Hace mucho tiempo que aprendí a callarme ciertas cosas sobre mí. No porque me avergüence, ni mucho menos, sino por pura comodidad. Por ahorrarme explicaciones, por no discutir. O por no ponerme mala con los prejuicios y la intolerancia de la gente. Porque aquí parece que muchos nacieran con la verdad universal debajo del brazo, en lugar del consabido pan. A diario hay que lidiar con esos que todo lo saben y, lo que es peor, con los que además de saberlo todo, también se creen con el poder de juzgar lo que haga o piense el resto.
No hay tema que se escape de los prejuicios ni de los listos, pero hay uno que a mí me duele un poco más que otros: La maternidad.
Bueno, en realidad, todo lo que tiene ver con ella, desde el embarazo hasta la crianza y la educación de los hijos. Es que de verdad que es un tema controvertido, ¿eh? Del que todo el mundo sabe, opina y, cómo no, se da pie a juzgar. Lo viví muy de cerca antes incluso de quedarme embarazada. Mi pareja y yo tuvimos que recurrir a tratamientos de fertilidad y no fue algo que ocultáramos. Así que nos comimos un montón de opiniones ajenas no solicitadas sobre tantas otras cuestiones para las que no pedí consejo.
El caso es que conseguí quedarme embarazada y que tuve un embarazo terrible. Seguido, cómo no, de un parto terrible. Y de un posparto más terrible aún. Digamos que todo lo que pudo salir mal, salió mal. Aunque con final feliz. Mi niña se recuperó y está bien. Y yo también me recuperé, solo que mucho después. Y, un tiempo prudencial más tarde, nos decidimos a intentarlo de nuevo. Contra todo pronóstico, me quedé embarazada prontito, pero con muchos miedos que no tuve en la primera ocasión.
No quería volver a pasarlo tan mal como entonces, así que estudié, me documenté e hice todo lo que estaba en mi mano para evitar las que pasamos el bebé y yo. Lo cual incluyó algunas cosas que, hoy por hoy, son bastante polémicas. Como lo que hice después de dar a luz a mi segundo hijo. De lo cual no me arrepiento y que, pese a que no voy por ahí pregonándolo, tampoco me corto en decir si acaso sale el tema. Y es que me comí la placenta cuando parí y, no, no soy una friki. Solo soy una mujer que llegó a temer por la vida de su bebé y por la suya propia y que, después de eso, sufrió una depresión posparto brutal y tuvo muchos problemas para establecer la lactancia.

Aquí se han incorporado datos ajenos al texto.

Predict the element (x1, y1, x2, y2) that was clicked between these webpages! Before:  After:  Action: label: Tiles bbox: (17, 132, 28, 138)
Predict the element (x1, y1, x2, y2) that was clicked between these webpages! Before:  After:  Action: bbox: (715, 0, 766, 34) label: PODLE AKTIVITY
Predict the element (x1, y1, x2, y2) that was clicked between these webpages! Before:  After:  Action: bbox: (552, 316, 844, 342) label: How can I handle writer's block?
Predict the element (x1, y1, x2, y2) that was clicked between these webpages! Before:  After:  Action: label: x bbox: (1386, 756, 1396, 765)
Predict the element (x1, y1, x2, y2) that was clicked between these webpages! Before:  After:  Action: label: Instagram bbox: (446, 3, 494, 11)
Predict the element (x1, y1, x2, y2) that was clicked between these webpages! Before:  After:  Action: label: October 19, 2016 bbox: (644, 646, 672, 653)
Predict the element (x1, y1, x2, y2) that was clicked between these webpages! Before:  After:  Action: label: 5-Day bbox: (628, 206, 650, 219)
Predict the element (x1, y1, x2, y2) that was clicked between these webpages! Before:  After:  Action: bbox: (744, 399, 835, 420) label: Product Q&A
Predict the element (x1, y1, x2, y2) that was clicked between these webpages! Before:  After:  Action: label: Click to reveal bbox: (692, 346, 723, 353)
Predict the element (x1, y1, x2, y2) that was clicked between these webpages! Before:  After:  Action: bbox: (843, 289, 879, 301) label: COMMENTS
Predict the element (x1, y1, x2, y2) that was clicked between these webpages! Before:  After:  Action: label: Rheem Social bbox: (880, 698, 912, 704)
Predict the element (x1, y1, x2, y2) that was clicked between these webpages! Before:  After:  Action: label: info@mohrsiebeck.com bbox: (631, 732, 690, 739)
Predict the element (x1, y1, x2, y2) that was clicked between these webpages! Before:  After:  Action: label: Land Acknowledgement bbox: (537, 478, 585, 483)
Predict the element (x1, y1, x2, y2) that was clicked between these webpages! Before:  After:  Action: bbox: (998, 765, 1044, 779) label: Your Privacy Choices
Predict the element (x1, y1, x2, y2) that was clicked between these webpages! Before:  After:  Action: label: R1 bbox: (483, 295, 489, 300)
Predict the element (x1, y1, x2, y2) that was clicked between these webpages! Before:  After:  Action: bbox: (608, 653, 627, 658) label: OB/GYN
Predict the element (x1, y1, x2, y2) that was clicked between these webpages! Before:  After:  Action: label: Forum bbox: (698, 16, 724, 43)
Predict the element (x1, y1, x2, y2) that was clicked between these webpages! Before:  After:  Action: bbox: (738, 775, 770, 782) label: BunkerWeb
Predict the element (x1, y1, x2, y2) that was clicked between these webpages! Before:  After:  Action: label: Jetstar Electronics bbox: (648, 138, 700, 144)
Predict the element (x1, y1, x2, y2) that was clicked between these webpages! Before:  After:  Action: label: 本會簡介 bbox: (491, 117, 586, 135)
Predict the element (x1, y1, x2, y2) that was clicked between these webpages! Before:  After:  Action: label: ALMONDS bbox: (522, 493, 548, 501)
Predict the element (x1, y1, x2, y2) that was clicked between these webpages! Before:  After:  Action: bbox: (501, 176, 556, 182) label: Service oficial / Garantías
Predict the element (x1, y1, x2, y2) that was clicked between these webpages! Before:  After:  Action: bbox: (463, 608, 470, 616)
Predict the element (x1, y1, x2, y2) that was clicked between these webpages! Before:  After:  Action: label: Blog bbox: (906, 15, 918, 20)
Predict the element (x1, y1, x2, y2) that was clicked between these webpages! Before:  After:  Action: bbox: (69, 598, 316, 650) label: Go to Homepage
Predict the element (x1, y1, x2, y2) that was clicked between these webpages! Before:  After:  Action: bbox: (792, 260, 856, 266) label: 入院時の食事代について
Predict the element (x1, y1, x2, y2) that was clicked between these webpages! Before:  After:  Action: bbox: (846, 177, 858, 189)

Una mujer que hizo todo lo que pudo para minimizar la posibilidad de repetir el horror vivido. Y si ingerir la placenta ayudaba a reducir el sangrado, la anemia y a prevenir la depresión posparto, pues una se comía la placenta y punto. Pedí ayuda para hacerlo de forma segura y no voy a explicar exactamente cómo lo hice porque ya sé cuáles son las reacciones, pero diré que no fue nada primitivo ni repugnante.
Poco me importaron la escasez de evidencias científicas, la incredulidad de mi familia o las caras de asco de algunos. Solo me importaba hacer todo lo que pudiera para estar bien y para ser la mejor madre para mis hijos. Y, casualidad o no, la segunda experiencia fue tan diferente de la anterior, y tan, tan buena, que sé que repetiré si me quedo embarazada otra vez.